Pete, along with 18,000 other American KIAs, was buried in a temporary grave at Margraten.  There was no preparation of the body and the grave was marked with a wooden cross with one of his dog tags hung around it.  A certificate of identification was placed in the casket. The temporary grave was Plot L, Row 2, Grave 29.  His personal effects were a bible, souvenir coin, identification bracelet, and a knife.  He also had a money order for $45.00 made out to his mother, which he had received on April 7th.  The family did not receive the personal effects until Nov. 7, 1945.  At that time, the family was given a form requesting their intentions for funeral arrangements.  Given the circumstances surrounding the family at home, it was decided to let him remain buried where he was.  No indication was made to the family at that time that it would not be a permanent burial location.


Two years later, on November 28, 1947, a letter was sent out in preparation to develop the permanent burial locations at Margraten, requesting the family’s wishes for disposition of the body.  The options were to have him buried there or have him sent home.  According to the IDPF, there was no response to that request, the letter was never delivered.  The parents were still listed as the official next of kin, but both had been deceased for two years.  On July 9, 1948, having received no directive, Pete’s remains were disinterred, re-identified, properly attended by a mortician, and re-buried on July 13, 1948.  The new permanent site was Plot P, Row 10, Grave 7, where he is located today among the 8300 permanent graves at Margraten Cemetery.  It wasn’t until after that, on July 30, 1948 that a directive was sent out to try and find the next of kin.  The Army finally contacted older brother Ross Wilbern on August 27, 1948 but it took almost a year to get things straight so he could be listed as next of kin.

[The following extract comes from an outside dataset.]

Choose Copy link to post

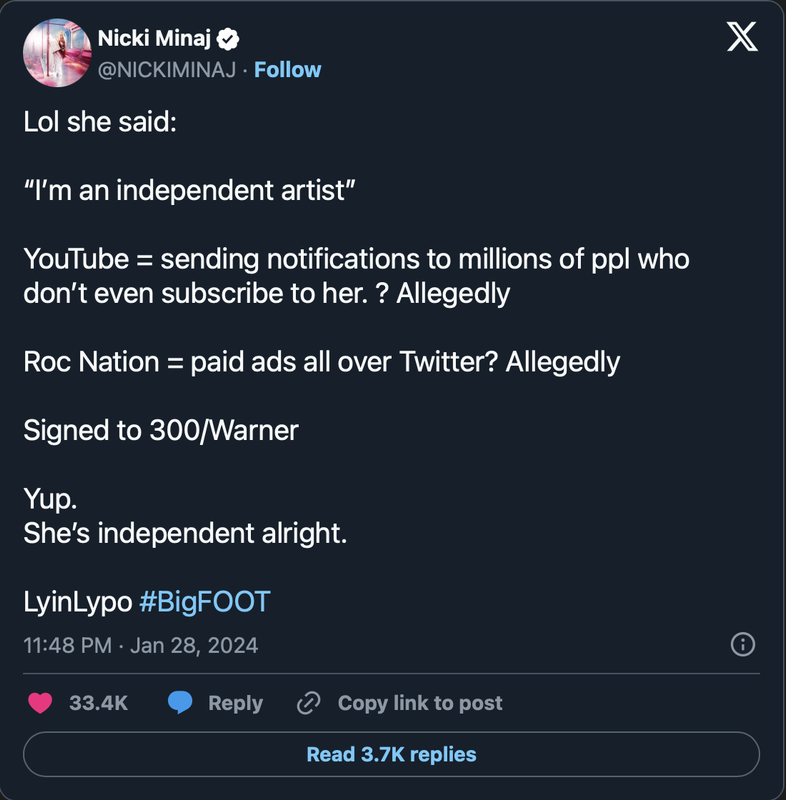pyautogui.click(x=420, y=703)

It would seem that the village of Prodel marked the high tide line for the Allied advance into Germany.  No other penetration by American regular troops was made as far into Germany and as close to Berlin as that patrol into Prodel on April 14, 1945.  Pete may have the distinction of being the American soldier that was killed closest to Berlin while in battle.  The bridgehead at Barby was not part of the strategy to defeat the Germans.  That had already been accomplished.  The bridgehead at Barby was meant to force the hand of the Russians.  It was intended to push the Russians to be the ones to take Berlin so that the lives of American troops would not have to be wasted.  Even though Pete Wilbern was killed taking land that was to be given over to the Russians, his death was not in vain.  His death and the actions of the men in his unit saved countless thousands of American lives.  One has to ask the question.  Was Pfc. Philip M. Wilbern one of the last casualties of World War II or was he one of the first victims of the Cold War?